Ève Francis (born Eva Louise François; 24 August 1886 - 6 December 1980) was a French actress and film-maker. She was born in Belgium but spent most of her career in France. She became closely associated with the writer Paul Claudel, and in 1918 she married the critic and film-maker Louis Delluc (six years before he died).

==Career==
Ève Francis was born Eva Louise François at Saint-Josse-ten-Noode in Belgium. After completing her secondary education in Belgium, she embarked on a career as an actress and began working in the theatre in Paris in 1913. In 1914 she was introduced to the author Paul Claudel who chose her for the leading role in the first Paris production of his play L'Otage. Although only a few performances were given, the play was well received in literary and artistic circles and her reputation was established. Her long-lasting association with Claudel was at times personal as well as artistic, and in later years she described him as the most extraordinary person she had known and the dominant influence in her life. When Claudel wrote his Paroles au maréchal, addressed to Philippe Pétain after the collapse of France in 1940, Ève Francis gave a public recital of the poem in Vichy.

= = =

# Prompt 1
Output the section of the Ève Francis biography between "Ève Francis (born" and "before he died).", inclusive, word for word.
# Prompt 2
Answer these questions from the Ève Francis biography:
(a) In what year did she marry Louis Delluc?
(b) In what town was she born?
(c) Which Claudel play gave her the leading role in its first Paris production?
# Prompt 3
Resume the Ève Francis biography from the point where it stops.

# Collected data

= = =

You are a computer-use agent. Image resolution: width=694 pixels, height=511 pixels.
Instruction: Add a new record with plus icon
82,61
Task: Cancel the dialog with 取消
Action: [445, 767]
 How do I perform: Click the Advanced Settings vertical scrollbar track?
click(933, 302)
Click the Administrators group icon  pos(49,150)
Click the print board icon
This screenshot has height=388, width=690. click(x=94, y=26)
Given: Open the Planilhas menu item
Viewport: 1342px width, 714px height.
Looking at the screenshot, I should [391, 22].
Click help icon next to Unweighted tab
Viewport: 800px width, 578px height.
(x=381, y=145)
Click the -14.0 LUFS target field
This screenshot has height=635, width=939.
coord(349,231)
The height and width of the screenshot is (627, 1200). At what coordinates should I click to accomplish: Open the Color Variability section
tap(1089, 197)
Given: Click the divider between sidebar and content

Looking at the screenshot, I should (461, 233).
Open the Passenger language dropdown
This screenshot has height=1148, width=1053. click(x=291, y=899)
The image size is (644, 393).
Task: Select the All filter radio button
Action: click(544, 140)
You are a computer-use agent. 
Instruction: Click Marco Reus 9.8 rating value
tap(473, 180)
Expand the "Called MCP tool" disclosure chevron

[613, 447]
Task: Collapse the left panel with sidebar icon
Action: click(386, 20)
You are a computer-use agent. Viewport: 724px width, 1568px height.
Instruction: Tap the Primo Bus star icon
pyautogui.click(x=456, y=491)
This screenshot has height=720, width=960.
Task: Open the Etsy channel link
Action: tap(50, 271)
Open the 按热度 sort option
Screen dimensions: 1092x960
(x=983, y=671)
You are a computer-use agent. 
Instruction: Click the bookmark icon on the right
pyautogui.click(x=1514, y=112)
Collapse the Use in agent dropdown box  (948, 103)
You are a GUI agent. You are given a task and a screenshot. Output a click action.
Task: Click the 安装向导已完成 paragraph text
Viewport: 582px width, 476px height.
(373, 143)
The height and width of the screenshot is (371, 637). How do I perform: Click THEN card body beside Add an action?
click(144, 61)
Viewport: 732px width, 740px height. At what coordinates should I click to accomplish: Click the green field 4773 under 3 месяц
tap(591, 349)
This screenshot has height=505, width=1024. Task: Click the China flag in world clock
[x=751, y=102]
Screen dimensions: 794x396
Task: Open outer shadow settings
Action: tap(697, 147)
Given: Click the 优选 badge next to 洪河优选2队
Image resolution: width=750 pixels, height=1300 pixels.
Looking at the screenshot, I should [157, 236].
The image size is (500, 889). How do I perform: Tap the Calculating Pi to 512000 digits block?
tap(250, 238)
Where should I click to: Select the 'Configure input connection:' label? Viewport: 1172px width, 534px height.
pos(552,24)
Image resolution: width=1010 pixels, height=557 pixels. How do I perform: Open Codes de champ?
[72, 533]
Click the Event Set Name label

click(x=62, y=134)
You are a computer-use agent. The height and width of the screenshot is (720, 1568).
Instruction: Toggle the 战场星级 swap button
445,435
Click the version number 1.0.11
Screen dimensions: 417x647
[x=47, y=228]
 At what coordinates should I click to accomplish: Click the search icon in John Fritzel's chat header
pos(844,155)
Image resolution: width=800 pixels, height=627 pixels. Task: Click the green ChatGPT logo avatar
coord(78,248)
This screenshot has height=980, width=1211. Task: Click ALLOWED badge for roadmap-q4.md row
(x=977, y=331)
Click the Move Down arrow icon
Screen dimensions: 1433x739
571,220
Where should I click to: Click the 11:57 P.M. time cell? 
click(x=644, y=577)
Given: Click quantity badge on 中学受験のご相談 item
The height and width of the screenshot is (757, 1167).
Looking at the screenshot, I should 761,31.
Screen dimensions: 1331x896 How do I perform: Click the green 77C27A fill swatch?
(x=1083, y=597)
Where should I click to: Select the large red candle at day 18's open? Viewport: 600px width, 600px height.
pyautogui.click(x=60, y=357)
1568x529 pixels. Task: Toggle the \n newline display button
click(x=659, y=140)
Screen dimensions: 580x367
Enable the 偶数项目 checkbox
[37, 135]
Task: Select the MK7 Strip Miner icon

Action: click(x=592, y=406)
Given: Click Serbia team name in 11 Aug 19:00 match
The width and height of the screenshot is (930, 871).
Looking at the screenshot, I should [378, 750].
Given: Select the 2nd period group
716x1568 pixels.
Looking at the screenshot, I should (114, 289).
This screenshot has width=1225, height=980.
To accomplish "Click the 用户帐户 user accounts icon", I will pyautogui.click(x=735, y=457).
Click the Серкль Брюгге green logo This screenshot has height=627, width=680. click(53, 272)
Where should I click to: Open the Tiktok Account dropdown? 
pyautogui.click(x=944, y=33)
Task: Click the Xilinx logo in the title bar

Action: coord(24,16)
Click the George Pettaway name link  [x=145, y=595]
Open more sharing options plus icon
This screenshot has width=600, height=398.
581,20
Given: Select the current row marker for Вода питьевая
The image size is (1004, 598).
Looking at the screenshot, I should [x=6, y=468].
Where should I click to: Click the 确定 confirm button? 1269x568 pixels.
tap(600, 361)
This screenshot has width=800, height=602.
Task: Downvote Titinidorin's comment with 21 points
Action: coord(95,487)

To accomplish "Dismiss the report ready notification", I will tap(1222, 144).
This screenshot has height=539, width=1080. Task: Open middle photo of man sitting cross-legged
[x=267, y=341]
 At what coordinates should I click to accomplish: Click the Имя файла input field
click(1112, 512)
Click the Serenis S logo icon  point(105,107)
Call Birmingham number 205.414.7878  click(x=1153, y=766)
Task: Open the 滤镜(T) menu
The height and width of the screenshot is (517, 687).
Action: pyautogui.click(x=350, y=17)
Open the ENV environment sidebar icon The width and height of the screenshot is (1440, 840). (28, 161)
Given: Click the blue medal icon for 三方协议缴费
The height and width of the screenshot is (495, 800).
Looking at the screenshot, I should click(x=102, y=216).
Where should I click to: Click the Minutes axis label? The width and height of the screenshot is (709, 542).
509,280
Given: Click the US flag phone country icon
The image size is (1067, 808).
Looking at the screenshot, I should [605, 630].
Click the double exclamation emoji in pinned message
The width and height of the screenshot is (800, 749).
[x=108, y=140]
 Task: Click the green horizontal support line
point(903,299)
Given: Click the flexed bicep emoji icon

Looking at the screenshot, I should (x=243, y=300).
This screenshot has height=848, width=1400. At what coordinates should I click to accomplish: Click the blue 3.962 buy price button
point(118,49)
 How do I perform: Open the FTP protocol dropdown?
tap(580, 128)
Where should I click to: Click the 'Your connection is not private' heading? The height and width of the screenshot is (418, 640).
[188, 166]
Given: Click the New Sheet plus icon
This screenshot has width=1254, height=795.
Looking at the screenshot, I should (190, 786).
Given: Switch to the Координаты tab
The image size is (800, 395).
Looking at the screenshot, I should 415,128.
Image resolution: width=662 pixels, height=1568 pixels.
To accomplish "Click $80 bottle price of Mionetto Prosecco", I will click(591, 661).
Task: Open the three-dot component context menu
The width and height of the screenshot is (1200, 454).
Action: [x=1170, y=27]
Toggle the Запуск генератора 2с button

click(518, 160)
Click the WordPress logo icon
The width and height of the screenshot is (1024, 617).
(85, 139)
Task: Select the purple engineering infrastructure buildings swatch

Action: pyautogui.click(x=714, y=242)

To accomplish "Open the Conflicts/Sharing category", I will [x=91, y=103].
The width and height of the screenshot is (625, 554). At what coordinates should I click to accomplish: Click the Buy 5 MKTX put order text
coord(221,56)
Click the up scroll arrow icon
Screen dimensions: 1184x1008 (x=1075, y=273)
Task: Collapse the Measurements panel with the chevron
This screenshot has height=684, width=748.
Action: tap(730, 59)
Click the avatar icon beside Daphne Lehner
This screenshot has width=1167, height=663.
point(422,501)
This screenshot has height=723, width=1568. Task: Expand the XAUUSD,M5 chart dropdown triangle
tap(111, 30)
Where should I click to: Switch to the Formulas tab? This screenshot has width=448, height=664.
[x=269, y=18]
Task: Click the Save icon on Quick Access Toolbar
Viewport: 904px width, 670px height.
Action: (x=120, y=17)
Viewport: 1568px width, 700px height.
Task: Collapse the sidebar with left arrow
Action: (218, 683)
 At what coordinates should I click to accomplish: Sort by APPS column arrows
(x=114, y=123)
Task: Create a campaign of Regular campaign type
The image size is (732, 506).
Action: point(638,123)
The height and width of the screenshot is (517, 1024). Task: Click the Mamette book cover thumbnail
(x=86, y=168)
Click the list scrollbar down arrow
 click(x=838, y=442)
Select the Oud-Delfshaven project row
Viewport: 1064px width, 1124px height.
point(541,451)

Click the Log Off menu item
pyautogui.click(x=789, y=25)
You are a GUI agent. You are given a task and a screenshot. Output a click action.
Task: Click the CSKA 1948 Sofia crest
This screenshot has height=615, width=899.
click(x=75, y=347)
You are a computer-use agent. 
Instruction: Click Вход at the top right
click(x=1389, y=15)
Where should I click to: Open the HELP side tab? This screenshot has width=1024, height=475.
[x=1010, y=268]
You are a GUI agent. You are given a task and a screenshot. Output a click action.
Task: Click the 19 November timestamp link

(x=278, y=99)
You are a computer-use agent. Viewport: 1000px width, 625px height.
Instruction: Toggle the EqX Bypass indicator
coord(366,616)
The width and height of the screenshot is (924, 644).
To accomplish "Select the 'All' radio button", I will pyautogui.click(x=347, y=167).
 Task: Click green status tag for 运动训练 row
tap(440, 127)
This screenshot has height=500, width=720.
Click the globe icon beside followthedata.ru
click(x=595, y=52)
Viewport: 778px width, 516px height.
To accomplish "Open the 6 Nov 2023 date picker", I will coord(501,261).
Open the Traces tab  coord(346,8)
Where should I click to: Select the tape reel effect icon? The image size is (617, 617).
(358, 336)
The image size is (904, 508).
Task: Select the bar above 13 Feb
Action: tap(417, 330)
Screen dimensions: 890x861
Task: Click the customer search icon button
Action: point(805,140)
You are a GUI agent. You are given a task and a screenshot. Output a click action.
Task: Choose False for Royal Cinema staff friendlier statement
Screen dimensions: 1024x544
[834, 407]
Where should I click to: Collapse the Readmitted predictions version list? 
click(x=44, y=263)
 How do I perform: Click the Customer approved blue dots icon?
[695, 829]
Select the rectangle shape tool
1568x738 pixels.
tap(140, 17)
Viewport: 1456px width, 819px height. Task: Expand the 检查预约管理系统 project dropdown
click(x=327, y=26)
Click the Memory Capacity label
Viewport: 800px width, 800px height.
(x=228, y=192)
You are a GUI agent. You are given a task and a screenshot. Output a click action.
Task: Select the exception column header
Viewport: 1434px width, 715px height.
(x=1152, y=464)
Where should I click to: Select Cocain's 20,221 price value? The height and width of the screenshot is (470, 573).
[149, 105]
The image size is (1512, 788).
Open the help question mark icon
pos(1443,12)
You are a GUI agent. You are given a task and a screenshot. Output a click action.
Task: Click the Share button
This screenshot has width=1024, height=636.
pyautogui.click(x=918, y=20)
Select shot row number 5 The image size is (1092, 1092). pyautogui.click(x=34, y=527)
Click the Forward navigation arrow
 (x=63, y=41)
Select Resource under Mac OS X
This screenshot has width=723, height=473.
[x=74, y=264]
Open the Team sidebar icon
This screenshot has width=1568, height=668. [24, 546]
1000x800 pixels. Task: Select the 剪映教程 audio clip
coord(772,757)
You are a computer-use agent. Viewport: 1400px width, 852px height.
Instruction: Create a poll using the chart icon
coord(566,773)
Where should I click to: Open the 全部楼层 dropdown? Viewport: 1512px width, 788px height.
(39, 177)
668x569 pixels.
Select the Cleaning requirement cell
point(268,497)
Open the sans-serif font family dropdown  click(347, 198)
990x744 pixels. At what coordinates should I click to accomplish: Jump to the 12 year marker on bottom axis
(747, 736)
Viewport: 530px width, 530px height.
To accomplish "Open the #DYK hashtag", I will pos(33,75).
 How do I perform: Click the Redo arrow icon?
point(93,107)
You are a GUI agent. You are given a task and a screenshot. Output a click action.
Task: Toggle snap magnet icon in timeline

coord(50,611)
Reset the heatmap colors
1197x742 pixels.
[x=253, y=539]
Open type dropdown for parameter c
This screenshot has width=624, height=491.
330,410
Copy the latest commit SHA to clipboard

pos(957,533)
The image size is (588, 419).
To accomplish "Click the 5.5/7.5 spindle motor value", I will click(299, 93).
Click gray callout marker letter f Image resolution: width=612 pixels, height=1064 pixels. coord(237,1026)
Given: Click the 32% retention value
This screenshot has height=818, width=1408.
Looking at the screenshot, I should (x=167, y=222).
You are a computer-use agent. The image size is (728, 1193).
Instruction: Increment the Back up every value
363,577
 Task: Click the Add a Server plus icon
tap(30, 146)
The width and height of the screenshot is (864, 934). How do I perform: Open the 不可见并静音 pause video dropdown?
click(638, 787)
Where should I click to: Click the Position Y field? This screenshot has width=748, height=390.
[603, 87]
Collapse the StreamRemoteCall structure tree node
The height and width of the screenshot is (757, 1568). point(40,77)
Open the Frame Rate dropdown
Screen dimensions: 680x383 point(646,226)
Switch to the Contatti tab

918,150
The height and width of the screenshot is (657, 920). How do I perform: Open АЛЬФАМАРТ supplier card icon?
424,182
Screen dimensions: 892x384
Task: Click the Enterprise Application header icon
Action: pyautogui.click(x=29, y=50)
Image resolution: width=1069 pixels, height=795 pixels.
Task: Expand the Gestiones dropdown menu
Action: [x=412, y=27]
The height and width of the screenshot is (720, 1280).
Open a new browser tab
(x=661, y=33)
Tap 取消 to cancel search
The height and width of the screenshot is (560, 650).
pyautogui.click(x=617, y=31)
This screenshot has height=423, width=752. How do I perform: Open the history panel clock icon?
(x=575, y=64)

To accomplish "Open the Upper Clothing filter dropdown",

= = =

# Written response 1
Ève Francis (born Eva Louise François; 24 August 1886 - 6 December 1980) was a French actress and film-maker. She was born in Belgium but spent most of her career in France. She became closely associated with the writer Paul Claudel, and in 1918 she married the critic and film-maker Louis Delluc (six years before he died).

# Written response 2
(a) 1918
(b) Saint-Josse-ten-Noode, in Belgium
(c) L'Otage

# Written response 3
In 1913 Ève Francis met Louis Delluc, then a young novelist, poet and playwright, and a growing friendship led eventually to their marriage in January 1918. It was at her insistence that Delluc set aside his aversion to the film productions of the time and, in 1916, underwent a conversion to the possibilities of the new medium which would define the remainder of his career as a pioneering critic and film-maker. Her own career as a film actress developed fitfully from 1914 onwards, but in 1918 she made the first of several films with Germaine Dulac and became firmly linked with the avant-garde directors who contributed to the movement sometimes called impressionist cinema. When Louis Delluc turned to directing his own films in 1920, Ève Francis took the leading role in almost all of them, including La Femme de nulle part (1922) and L'Inondation (1924). She had one of her greatest successes in Marcel L'Herbier's El Dorado (1921) in which she played the ill-fated cabaret dancer Sibilla. Her style of acting has been described as balanced "between mannerism and pose; at its extreme it could be seen as an element of film architecture".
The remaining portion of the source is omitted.